March 3, 2003

After Travelling the World, 'Daughter from Danang' Arrives at PBS

Vietnamese mother Mai Thi Kim and her Amerasian daughter Heidi Bub meet at the airport in Danang. Photo by Gail Dolgin.

In the year since winning the Grand Jury Prize at the 2002 Sundance Film Festival for Daughter from Danang, producer/director Gail Dolgin and director Vicente Franco have taken their film to over 60 domestic festivals. The documentary has been seen on five continents, has enjoyed a 20-city theatrical release in the US, and on April 7, will air on the PBS series American Experience.  The film is a co-presentation with the Independent Television Service (ITVS) in association with the National Asian American Communication Association (NAATA).

Daughter from Danang, which took seven years to make, follows Vietnam-born, American-raised Heidi Bub as she makes her first trip back to Vietnam in 22 years to find her birth mother, Mai Thi Kim. The film that emerges is at once "a Vietnam story, a family story, a mother-daughter story, a cross-cultural story and, of course, an adoption story," says Dolgin. "We always thought that having such a wonderful venue like PBS would allow for us to reach thousands of viewers. And as much as we have been in many festivals this year and have had theatrical distribution, we feel that all of that is raising interest. Hopefully, the broadcast will allow the film into people's homes rather than having people leave their homes to seek it out."

Even so, both Dolgin and Franco feel blessed with theatrical distribution. "It was Sundance that planted the seed and distributors started contacting us, as well as [programmers from] other festivals," Franco notes. "The interest for the film actually started there. We wanted to put it out there for the public because festivals provide films for a specific audience. And theaters provide for a different audience. They don't really provide for even a small percentage of viewers who will see the film on television. Still, a theatrical screening creates a certain prestige and a certain reputation, so it's an honor to have a documentary shown in theaters." The film is being distributed by Balcony Releasing in association with Cowboy Pictures.

Dolgin and Franco both know that it's still a struggle to get a documentary on the big screen. National successes like Michael Moore's Bowling for Columbine test and raise viewers' expectations of the film form. Yet most documentaries don't reach this multi-theater level of distribution, even if theatrical release is guaranteed by a distributor.  "[Some films] have the support of a very powerful distributor behind them, so I don't think it's enough for a documentary to be of good quality and have a good message and a good story to get out to the theaters," says Franco. "A lot of the time, the support of an organization behind you does the work."

 "There's also a lot of money for promotional campaigns," Dolgin adds. "We couldn't run an ad in any major newspaper, not even for a weekend! We simply didn't have that money! Then it becomes a chicken-and-the-egg thing: You need the money to bring in the audiences, and the audiences bring more theaters in because there will be greater box office sales. It's really a challenging dilemma."

Data records
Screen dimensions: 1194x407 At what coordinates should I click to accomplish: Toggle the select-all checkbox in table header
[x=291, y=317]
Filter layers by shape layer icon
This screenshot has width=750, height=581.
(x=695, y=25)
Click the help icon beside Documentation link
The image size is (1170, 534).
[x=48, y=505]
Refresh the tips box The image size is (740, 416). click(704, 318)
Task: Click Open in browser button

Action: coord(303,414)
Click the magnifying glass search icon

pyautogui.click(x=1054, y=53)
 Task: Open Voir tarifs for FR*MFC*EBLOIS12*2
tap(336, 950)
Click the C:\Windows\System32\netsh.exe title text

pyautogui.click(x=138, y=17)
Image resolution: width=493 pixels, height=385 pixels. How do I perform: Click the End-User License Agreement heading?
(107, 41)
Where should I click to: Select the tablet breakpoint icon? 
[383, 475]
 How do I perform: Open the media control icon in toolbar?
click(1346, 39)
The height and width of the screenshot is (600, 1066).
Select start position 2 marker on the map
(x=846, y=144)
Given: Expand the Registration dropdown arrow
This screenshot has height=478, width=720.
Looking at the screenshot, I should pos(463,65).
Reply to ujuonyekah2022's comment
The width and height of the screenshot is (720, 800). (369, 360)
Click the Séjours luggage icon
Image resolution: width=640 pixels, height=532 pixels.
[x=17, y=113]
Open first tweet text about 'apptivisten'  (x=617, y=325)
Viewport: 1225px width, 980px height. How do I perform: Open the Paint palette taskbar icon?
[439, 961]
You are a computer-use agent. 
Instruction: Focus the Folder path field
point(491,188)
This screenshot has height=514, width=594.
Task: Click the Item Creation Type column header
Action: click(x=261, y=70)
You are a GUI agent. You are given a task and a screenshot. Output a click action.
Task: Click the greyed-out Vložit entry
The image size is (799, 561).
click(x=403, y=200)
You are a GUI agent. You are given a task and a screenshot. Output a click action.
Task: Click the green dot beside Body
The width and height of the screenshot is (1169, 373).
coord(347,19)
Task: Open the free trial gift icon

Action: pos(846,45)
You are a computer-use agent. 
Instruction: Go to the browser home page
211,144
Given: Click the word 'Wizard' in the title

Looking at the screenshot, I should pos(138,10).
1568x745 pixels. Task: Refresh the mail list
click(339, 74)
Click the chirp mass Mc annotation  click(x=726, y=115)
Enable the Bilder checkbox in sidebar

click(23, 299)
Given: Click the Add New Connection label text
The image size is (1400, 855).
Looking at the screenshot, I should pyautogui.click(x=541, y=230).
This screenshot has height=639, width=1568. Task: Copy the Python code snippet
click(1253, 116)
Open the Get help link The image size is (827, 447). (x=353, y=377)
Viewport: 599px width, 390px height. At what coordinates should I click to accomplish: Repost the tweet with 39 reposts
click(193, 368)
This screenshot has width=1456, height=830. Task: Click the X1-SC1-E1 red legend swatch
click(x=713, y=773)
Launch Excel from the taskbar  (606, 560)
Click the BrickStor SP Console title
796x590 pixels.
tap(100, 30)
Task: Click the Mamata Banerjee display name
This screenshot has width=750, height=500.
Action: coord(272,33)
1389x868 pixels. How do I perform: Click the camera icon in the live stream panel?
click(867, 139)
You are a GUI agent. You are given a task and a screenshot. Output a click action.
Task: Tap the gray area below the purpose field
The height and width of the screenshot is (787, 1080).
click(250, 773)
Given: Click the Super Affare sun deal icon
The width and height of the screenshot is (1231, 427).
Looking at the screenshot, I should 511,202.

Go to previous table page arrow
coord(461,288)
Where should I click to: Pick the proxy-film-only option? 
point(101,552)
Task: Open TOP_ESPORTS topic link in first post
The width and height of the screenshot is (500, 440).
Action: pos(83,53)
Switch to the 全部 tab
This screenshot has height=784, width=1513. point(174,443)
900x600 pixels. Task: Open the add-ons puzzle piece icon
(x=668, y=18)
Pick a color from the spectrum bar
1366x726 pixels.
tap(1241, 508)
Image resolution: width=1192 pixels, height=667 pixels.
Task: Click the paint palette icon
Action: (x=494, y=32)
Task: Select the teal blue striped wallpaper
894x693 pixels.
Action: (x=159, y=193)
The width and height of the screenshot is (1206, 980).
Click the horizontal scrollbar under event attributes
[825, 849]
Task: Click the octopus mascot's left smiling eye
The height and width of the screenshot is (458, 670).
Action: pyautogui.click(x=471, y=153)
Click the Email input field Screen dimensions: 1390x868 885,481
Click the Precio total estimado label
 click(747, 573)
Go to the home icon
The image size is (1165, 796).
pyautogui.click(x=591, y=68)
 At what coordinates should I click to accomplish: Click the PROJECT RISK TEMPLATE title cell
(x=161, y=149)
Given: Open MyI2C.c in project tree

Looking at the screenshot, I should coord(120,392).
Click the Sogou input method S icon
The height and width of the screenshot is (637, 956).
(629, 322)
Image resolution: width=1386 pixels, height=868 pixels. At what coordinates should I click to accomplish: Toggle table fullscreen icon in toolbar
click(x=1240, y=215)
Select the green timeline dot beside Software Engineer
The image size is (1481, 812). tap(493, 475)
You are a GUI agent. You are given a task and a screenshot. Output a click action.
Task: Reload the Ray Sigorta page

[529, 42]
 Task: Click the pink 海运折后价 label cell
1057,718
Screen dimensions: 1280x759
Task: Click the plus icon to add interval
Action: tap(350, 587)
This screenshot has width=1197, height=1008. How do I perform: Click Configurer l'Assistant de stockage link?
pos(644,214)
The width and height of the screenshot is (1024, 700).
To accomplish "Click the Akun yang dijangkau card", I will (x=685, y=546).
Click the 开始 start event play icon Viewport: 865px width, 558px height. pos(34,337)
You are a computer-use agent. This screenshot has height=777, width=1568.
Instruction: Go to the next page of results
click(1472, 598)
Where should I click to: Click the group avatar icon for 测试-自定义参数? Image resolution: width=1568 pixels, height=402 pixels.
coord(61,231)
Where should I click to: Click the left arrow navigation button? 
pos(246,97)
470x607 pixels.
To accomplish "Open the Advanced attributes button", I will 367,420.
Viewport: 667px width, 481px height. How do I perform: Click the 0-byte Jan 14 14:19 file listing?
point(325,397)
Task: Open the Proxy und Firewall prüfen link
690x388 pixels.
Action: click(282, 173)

Exercise task
Can you write out the film article's passage starting with "In the year" and going on through "Communication Association (NAATA).", substituting "Da Nang" for "Danang"? Rely on the article about the film and nothing else.

Solution
In the year since winning the Grand Jury Prize at the 2002 Sundance Film Festival for Daughter from Da Nang, producer/director Gail Dolgin and director Vicente Franco have taken their film to over 60 domestic festivals. The documentary has been seen on five continents, has enjoyed a 20-city theatrical release in the US, and on April 7, will air on the PBS series American Experience.  The film is a co-presentation with the Independent Television Service (ITVS) in association with the National Asian American Communication Association (NAATA).